Figure 8.

Necrostatin-1 attenuates cell death by necroptosis resulting from either Plk1 depletion or Plk1 inhibition in LNCaP-AI cells. (a) LNCaP-AI cells were transfected with either siLuciferase or Plk1 RNAi oligos for 5 days. Cell lysates (20 μg) were analyzed for Plk1 levels. α-tubulin was used as a loading control. (b) Cells prepared as in (a) or treated with 0.8 nM BI2536 were analyzed after 5 days by an MTS assay. Triplicate samples (mean ± SD) from one of n = 2 experiments are shown. (c) Cells were treated as in (b) and counterstained with DAPI to visualize DNA, shown here in black and white for contrast.
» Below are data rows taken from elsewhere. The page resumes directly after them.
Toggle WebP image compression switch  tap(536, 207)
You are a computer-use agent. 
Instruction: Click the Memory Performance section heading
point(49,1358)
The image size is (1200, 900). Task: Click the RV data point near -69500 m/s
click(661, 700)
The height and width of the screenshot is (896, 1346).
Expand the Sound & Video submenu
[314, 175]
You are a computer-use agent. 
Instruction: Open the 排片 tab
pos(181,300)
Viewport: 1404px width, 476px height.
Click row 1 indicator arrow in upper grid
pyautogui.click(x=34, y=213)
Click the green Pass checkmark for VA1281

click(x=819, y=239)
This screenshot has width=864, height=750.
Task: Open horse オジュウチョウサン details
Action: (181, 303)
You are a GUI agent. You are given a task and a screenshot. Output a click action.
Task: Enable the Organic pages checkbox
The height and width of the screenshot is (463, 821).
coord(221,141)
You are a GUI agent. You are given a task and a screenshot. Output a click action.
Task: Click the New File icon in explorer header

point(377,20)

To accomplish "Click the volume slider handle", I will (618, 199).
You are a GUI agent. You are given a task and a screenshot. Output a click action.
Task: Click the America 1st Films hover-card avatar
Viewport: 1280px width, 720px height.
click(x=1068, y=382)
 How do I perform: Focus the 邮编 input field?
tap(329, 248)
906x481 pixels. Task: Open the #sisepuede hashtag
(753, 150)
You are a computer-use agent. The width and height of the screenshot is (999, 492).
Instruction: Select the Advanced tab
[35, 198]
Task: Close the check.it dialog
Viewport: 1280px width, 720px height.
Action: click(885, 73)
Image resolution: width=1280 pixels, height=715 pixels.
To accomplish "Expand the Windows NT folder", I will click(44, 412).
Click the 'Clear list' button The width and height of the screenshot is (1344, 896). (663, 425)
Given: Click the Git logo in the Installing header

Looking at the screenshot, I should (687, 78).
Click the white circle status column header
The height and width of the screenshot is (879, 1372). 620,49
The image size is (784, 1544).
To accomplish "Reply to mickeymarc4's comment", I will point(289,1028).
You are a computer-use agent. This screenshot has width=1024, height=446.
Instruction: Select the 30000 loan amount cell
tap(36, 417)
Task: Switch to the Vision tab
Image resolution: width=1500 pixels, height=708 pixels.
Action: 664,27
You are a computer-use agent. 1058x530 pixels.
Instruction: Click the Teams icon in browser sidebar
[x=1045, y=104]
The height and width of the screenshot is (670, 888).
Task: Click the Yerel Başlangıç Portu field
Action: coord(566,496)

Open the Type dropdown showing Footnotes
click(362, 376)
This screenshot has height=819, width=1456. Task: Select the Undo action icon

Arrows, cells in mitosis in control cultures. Single giant cells containing clusters of nuclear vesicles are shown for siPlk1 and BI2536-treated LNCaP-AI cells. Bars, 10 μm. Note differences in scale. (d) Cells were transfected with siPlk1 for 5 days. 7.7 μM Necrostatin-1 (Nec-1), the necroptosis inhibitor, was added 3 h prior to siPlk1 transfection and remained throughout the experiment. Triplicate samples (mean ± SD) from MTS assays from one of n = 2 experiments are shown. (e) Cells were treated with 0.4 or 0.8 nM BI2536 for 5 days. 5 μM Nec-1 was added 3 h prior to BI2536 addition and remained throughout the experiment. Triplicate samples (mean ± SD) from MTS assays from one of n = 3 experiments are shown. (f) Working model of necroptosis induction by Plk1 inhibition in androgen-insensitive PCa cells. See text.